**Document section:**
════════════════════
Click Configure DDL Capability in the upper-right corner of the interface to set processing policies for each change type. Supported policies vary by channel.
Normal Processing: The destination processes the DDL change information from the source.
Ignore: The change message is ignored, and no modification is made at the destination.
Error: The whole database real-time synchronization task is terminated, and the status is set to Error.
Alert: An alert is sent to the user when such a change occurs at the source. You must configure DDL notification rules in Configure Alert Rule.
When DDL synchronization adds a source column to the destination, existing records are not backfilled with data for the new column.
Step 7: Other configurations
Alarm configuration
1. Add Alarm

(1) Click Create Rule to configure alarm rules.
Set Alert Reason to monitor metrics like Business delay, Failover, Task status, DDL Notification, and Task Resource Utilization for the task. You can set CRITICAL or WARNING alarm levels based on specified thresholds.
By setting Configure Advanced Parameters, you can control the time interval for sending alarm messages to prevent alert fatigue and message backlogs.
If you select Business delay, Task status, or Task Resource Utilization as the alarm reason, you can also enable recovery notifications to notify recipients when the task returns to normal.
(2) Manage alarm rules.
For created alarm rules, you can use the alarm switch to control whether the alarm rule is enabled. Send alarms to specific recipients based on the alarm level.
2. View Alarm
Expand in the task list to enter the alarm event page and view the alarm information that has occurred.
Resource group configuration
You can manage the resource group used by the task and its configuration in the Configure Resource Group panel in the upper-right corner of the interface.
1. View and switch resource groups
Click Configure Resource Group to view the resource group currently bound to the task.
To change the resource group, switch to another available resource group here.
2. Adjust resources and troubleshoot "insufficient resources" errors
If the task log displays a message such as
Please confirm whether there are enough resources..., the available computing units (CUs) of the current resource group are insufficient to start or run the task. You can increase the number of CUs occupied by the task in the Configure Resource Group panel to allocate more computing resources.
For recommended resource settings, see Data Integration Recommended CUs. Adjust the settings based on actual conditions.
════════════════════
**Extracted information:**
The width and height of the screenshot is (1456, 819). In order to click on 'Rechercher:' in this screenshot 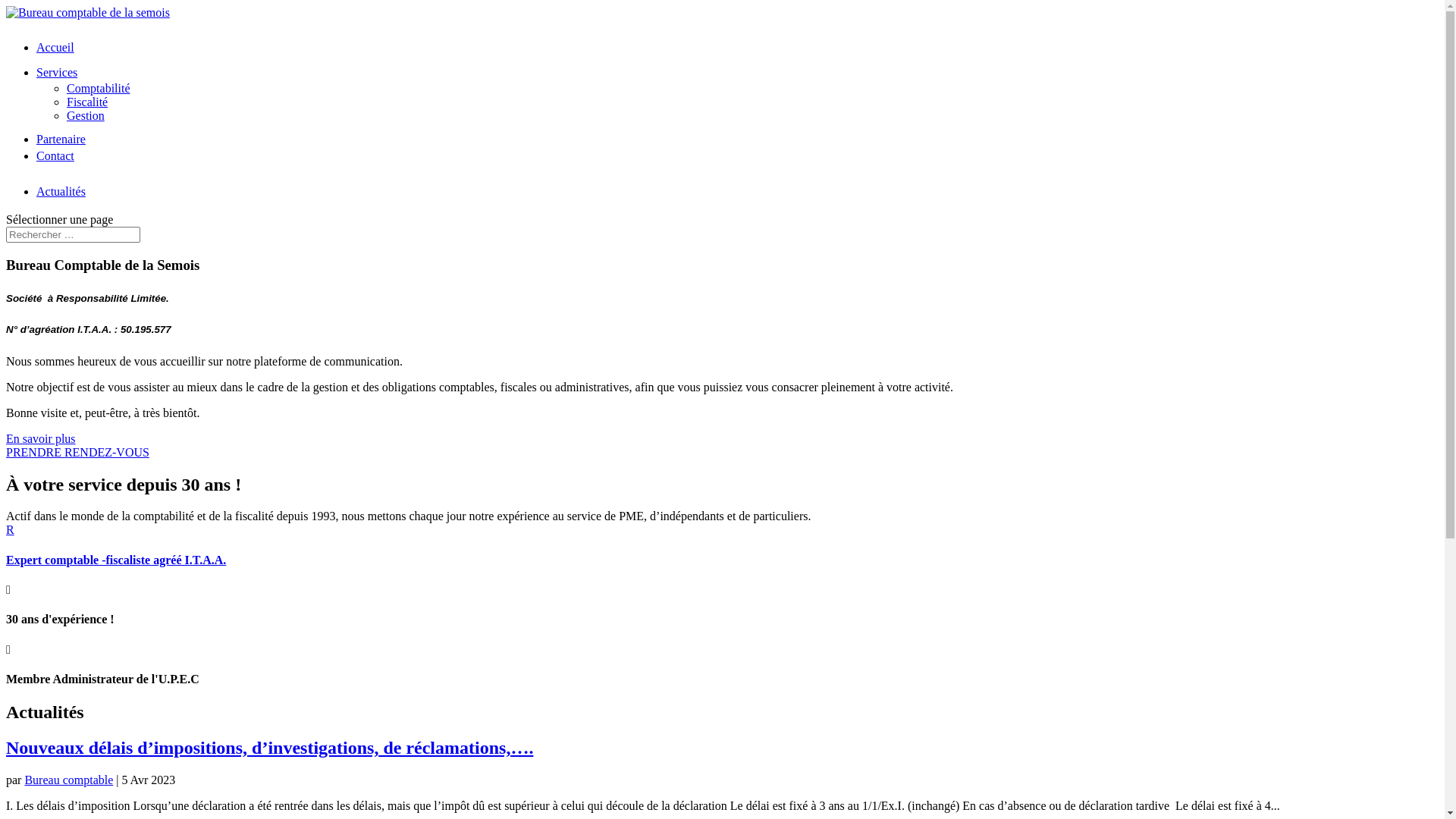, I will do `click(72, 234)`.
════════════════════
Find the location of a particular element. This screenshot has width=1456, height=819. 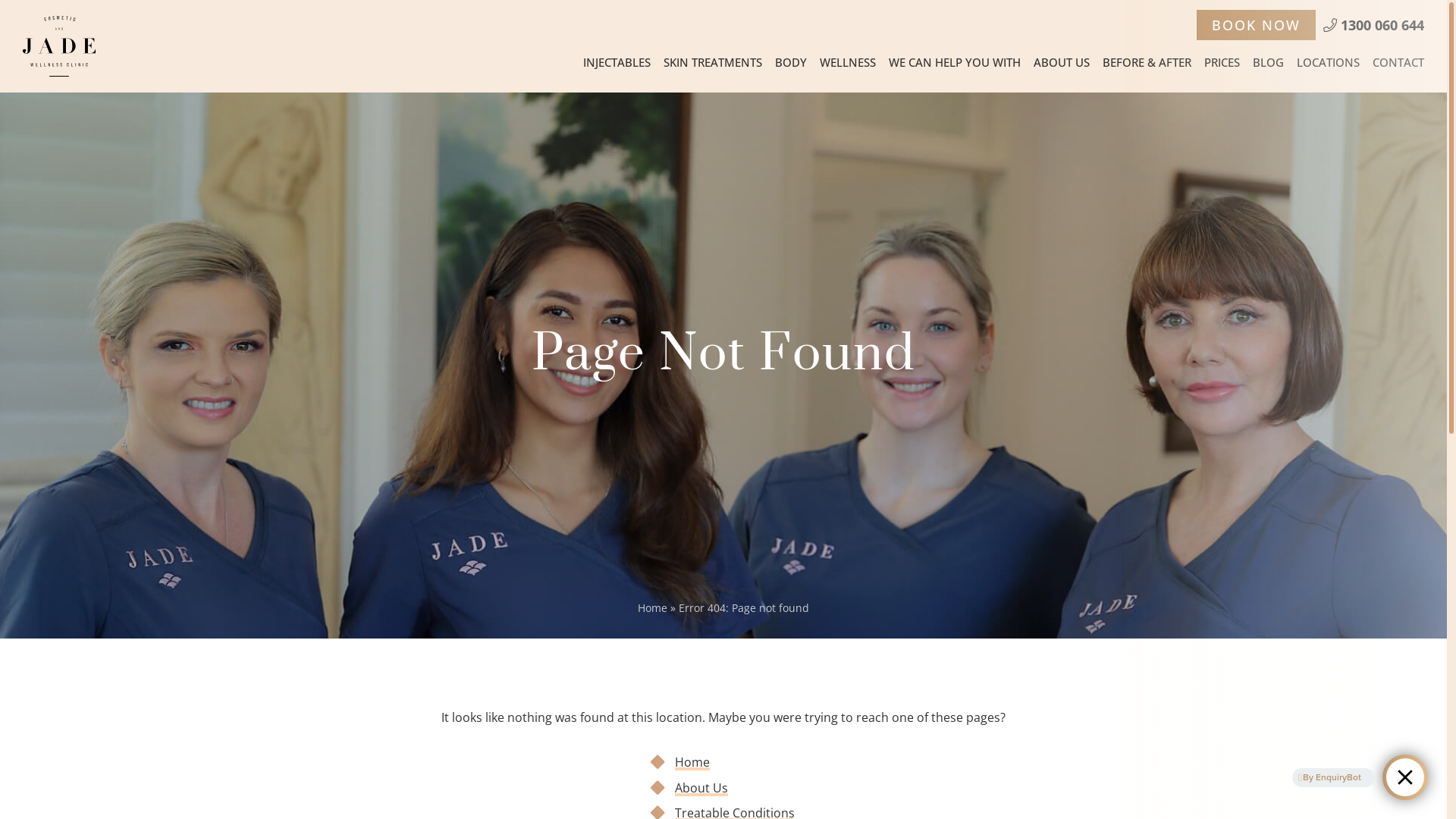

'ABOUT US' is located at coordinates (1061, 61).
════════════════════
**What to do:**
A) According to the configuration guide, what happens when the Error policy is applied to a DDL change?
B) From the configuration guide, write out the passage starting at "If you select" and ending at "to the task.".
C) Write the next part of the configuration guide, picking up after its final sentence.
The entries were drawn from a source separate from the configuration guide.

**Final results:**
A) The whole database real-time synchronization task is terminated, and its status is set to Error.

B)
If you select Business delay, Task status, or Task Resource Utilization as the alarm reason, you can also enable recovery notifications to notify recipients when the task returns to normal.
(2) Manage alarm rules.
For created alarm rules, you can use the alarm switch to control whether the alarm rule is enabled. Send alarms to specific recipients based on the alarm level.
2. View Alarm
Expand in the task list to enter the alarm event page and view the alarm information that has occurred.
Resource group configuration
You can manage the resource group used by the task and its configuration in the Configure Resource Group panel in the upper-right corner of the interface.
1. View and switch resource groups
Click Configure Resource Group to view the resource group currently bound to the task.

C)
The batch synchronization task in DataWorks is dispatched by the scheduling resource group to the Data Integration task execution resource group for execution. Therefore, in addition to using the Data Integration task execution resource group, the batch synchronization task also consumes resources from the scheduling resource group and incurs scheduling instance fees.
Advanced parameter configuration
For custom synchronization requirements, click Configure in the Advanced Settings column to modify advanced parameters.
Click Advanced Settings in the upper-right corner of the interface to enter the advanced parameter configuration page.
Modify the parameter values according to the prompts. The meaning of each parameter is explained after the parameter name.
Understand parameters fully before modification to prevent issues like task delays, excessive resource consumption blocking other tasks, or data loss.
Step 8: Execute synchronization task
After you complete the configuration, click Save or Complete to save the task.
On the , find the created synchronization task and click Deploy in the Operation column. If you select Start immediately after deployment in the dialog box that appears and click Confirm, the task is executed immediately. Otherwise, you must manually start the task.
NoteData Integration tasks must be deployed to the production environment before they can be run. Therefore, you must deploy a new or modified task for the changes to take effect.
Click the Name/ID of the task in the Tasks to view the execution details.
Next steps
After configuring the task, you can manage it, add or remove tables, configure monitoring and alerting, and view key task running metrics. For details, see Perform O&M on a full and incremental sync task.
FAQ
Q: Why is the Base table data not updating as expected?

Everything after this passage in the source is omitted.